I don't use a lot of grease. I added what was enough to cover the bottom of the pan. Due to the pan bottom being convex at center, all the grease ran to the outer edges.
I had plans to return the pan. I never got around to it. Now, it's too late. The pan would be fine for cooking anything that required lots of grease or liquid. It's no good for frying with small amounts of grease.
I googled the internet for suggestions on how to level the pan bottom. They all required things like hammers and 2x4s. I don't want to use these methods and risk ruining the non stick interior.
Have any of you encountered this problem, and if so, how did you handle it? The only thing I know for sure is that I would have to heat the pan to a temperature hotter than I would ever use it for frying. If I didn't do this, the pan would revert to the convex shape when I heated it up to a normal frying temperature. And I'm afraid this high temperature would harm the non stick surface.
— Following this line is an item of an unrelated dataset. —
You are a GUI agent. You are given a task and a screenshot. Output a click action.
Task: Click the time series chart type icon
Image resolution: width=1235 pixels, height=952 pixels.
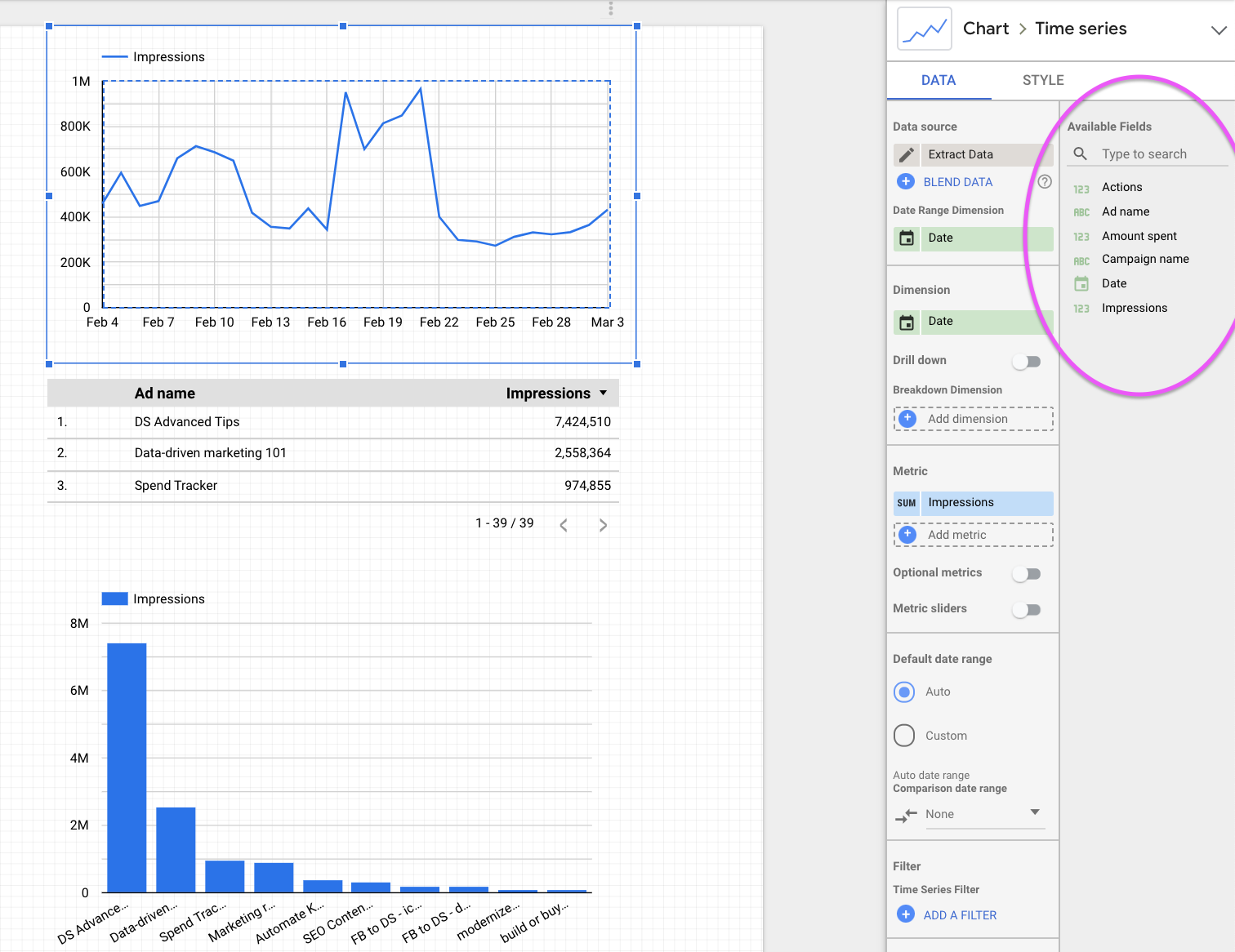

I read reviews on this now discontinued pan and learned other people had my same complaint. It probably would have done no good to exchange the pan.
There is no grease on the pan bottom. That is a camera effect.
Thanks for the answers. I probably could have returned the pan late. Walmart is pretty good about that. To be honest, I didn't want to wait in that long returns line.
Walmart has discontinued carrying the pan, maybe because of the convex bottom. Rather than me getting a defective pan, I think it was designed that way. So, I don't think contacting the manufacturer would help.
I will keep the pan. I love fried cabbage flavored with fat back grease and a tiny amount of cayenne pepper, but I rarely make it more than once a year. This deep pan with its nice glass lid will be ideal for cooking the cabbage. Maybe now, I will cook it more often.
(Having eaten fried cabbage all my life, I never understood people liking it boiled or steamed. It seems so waterlogged. Suum cuique).
The pan is only going to work marginally well on a gas stove if it is placed strategically on the cast iron grate. It may be too late to bring it back to the store, but I would write to the manufacturer and see what they say.
There is absolute no way to return the pan still? Since it is defected? Do they have some sort of guarantee?
My mother fixed fried cabbage and we generally had bacon, grits and fried cornbread (when there was any leftover cornbread to fry) or fresh homemade biscuits. I am 82 and very healthy so I guess our way of eating wasn't all bad. Favorites are always redone around my house also.